Je me demande si vous avez déjà observé la nature à l’intérieur de nous-même et autour de vous. Nous employons le mot « nature » pour désigner ce qui n’est pas fabriqué par l’homme, ce qui existe par lui-même, spontanément, sans qu’il y ait de motivations ou d’effort. S’il y en a qui ont observé la nature à l’intérieur et à l’extérieur, vous avez dû remarquer, comme l’oratrice l’a fait, qu’il y a un TOUT organique dans lequel nous vivons, duquel nous sommes tous nés, dans lequel nous évoluons et peut-être vers lequel nous retournons par l’acte final de la mort.
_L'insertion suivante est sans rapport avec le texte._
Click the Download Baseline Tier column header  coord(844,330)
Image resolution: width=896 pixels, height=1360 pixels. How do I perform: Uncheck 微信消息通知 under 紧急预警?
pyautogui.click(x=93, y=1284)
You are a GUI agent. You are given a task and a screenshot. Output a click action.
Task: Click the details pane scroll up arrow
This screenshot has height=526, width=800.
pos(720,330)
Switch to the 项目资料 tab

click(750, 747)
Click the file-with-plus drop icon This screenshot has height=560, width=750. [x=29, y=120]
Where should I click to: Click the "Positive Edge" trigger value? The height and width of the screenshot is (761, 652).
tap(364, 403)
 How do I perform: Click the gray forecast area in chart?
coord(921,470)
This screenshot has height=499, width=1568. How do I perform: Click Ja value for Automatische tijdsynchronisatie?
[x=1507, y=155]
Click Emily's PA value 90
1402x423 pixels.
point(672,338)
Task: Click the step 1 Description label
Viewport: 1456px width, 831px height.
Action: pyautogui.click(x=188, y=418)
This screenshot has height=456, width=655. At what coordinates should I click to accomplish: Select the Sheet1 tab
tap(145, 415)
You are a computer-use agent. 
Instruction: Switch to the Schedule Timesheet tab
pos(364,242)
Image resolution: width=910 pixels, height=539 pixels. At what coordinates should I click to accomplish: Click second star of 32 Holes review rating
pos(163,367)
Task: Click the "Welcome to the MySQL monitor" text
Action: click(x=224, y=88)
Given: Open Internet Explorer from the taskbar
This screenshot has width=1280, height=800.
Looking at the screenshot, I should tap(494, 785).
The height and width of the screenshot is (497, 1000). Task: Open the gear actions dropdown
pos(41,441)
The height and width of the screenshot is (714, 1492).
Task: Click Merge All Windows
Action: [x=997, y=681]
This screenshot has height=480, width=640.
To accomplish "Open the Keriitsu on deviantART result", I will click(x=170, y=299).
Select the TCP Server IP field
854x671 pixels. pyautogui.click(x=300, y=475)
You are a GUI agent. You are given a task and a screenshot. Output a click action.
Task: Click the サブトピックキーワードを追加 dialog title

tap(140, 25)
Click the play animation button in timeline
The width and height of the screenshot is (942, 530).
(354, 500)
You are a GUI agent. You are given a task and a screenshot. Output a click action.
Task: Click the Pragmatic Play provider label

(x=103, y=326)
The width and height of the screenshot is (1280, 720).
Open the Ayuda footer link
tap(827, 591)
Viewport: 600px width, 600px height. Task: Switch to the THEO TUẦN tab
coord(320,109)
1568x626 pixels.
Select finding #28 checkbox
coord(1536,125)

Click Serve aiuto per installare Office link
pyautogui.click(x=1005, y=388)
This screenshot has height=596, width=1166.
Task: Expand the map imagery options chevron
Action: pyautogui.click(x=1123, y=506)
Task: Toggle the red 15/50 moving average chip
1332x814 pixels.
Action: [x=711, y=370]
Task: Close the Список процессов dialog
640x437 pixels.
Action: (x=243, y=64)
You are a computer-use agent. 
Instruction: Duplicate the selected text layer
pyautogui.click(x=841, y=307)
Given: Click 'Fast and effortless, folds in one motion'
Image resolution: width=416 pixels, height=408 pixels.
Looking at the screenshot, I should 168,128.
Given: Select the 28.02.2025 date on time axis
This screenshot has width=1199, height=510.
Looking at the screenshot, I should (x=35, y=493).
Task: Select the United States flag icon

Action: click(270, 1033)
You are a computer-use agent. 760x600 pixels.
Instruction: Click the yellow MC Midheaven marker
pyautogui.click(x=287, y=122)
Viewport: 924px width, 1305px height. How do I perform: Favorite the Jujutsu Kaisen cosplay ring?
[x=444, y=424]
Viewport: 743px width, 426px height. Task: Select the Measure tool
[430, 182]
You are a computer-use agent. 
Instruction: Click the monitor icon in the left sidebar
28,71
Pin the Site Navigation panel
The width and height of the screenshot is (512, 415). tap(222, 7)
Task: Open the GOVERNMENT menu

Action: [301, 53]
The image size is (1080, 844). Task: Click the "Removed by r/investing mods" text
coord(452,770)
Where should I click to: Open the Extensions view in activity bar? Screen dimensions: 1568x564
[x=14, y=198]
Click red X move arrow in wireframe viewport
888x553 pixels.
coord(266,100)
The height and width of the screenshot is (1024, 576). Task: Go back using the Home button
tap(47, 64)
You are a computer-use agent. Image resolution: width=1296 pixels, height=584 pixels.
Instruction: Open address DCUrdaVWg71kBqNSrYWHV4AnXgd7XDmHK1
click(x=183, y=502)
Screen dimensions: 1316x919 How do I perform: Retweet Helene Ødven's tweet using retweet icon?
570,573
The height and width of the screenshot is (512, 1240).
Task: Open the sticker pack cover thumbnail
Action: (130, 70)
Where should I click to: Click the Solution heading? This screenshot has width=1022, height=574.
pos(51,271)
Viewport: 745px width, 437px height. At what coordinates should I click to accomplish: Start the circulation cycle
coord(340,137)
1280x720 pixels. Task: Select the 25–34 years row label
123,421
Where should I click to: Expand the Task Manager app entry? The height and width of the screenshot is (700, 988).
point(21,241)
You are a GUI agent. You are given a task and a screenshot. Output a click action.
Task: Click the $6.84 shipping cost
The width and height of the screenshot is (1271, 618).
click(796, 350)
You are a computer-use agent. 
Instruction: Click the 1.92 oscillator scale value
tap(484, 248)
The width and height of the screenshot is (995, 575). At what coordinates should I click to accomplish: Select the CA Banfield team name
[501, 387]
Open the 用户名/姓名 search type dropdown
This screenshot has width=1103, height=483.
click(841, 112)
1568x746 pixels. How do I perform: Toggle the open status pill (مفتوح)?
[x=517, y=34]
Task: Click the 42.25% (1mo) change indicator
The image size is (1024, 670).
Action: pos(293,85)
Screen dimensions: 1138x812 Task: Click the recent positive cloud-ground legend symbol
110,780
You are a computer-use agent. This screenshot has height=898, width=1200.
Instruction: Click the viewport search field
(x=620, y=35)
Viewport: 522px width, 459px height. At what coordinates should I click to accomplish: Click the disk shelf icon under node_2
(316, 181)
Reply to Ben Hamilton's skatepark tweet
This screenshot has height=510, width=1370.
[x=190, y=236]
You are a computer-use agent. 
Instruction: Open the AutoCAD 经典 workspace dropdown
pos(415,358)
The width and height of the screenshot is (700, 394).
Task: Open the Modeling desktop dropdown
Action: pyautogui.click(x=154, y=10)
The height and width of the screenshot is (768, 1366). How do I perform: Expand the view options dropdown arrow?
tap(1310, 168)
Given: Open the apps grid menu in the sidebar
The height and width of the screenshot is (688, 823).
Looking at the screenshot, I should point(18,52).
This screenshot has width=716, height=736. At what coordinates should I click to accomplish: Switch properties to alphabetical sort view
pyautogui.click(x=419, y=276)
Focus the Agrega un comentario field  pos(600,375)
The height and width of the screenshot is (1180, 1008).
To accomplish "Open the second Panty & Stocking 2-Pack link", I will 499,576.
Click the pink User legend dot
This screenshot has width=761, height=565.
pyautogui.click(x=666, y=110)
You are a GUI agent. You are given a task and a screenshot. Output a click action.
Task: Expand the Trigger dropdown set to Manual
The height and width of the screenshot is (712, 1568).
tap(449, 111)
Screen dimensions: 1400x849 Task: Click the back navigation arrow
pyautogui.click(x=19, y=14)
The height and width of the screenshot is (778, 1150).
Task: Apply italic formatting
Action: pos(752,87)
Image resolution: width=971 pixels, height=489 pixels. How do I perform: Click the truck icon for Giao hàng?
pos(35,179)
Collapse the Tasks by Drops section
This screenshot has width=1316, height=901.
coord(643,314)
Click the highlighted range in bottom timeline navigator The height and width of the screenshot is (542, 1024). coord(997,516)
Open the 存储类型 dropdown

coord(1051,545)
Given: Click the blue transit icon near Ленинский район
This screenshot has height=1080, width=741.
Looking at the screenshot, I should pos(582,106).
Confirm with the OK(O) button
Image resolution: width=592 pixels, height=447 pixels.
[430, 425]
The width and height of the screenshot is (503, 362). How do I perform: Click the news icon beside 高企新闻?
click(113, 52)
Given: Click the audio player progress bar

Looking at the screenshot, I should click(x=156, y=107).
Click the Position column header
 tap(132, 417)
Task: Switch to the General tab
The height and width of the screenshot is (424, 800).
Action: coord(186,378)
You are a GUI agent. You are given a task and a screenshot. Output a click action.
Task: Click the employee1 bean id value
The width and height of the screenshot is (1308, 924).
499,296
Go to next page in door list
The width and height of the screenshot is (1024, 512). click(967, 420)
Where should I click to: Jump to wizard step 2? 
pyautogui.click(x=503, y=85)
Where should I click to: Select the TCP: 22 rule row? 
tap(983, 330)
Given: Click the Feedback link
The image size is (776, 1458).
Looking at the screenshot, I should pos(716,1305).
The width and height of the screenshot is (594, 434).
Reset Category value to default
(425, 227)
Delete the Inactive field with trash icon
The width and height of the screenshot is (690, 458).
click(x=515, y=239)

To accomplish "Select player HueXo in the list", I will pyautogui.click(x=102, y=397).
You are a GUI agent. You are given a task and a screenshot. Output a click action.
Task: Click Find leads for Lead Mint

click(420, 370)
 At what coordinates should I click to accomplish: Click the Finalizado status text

La vie est un TOUT organique. L’entièreté naturelle n’est pas une totalité mécanique, ce n’est pas un TOUT intégré. Une totalité mécanique est composée de parties qui peuvent être séparées, qui peuvent être transplantées. La totalité mécanique n’a pas de dynamique par elle-même, pas plus que ses constituants ou leur assemblage, n’ont la dynamique de la créativité. La totalité est une totalité morte et ses parties sont incomplètes. Elles atteignent la complétude uniquement quand elles sont rattachées à cette totalité mécanique ; coupée de la totalité, la partie est incomplète comme le rayon d’une roue de vélo.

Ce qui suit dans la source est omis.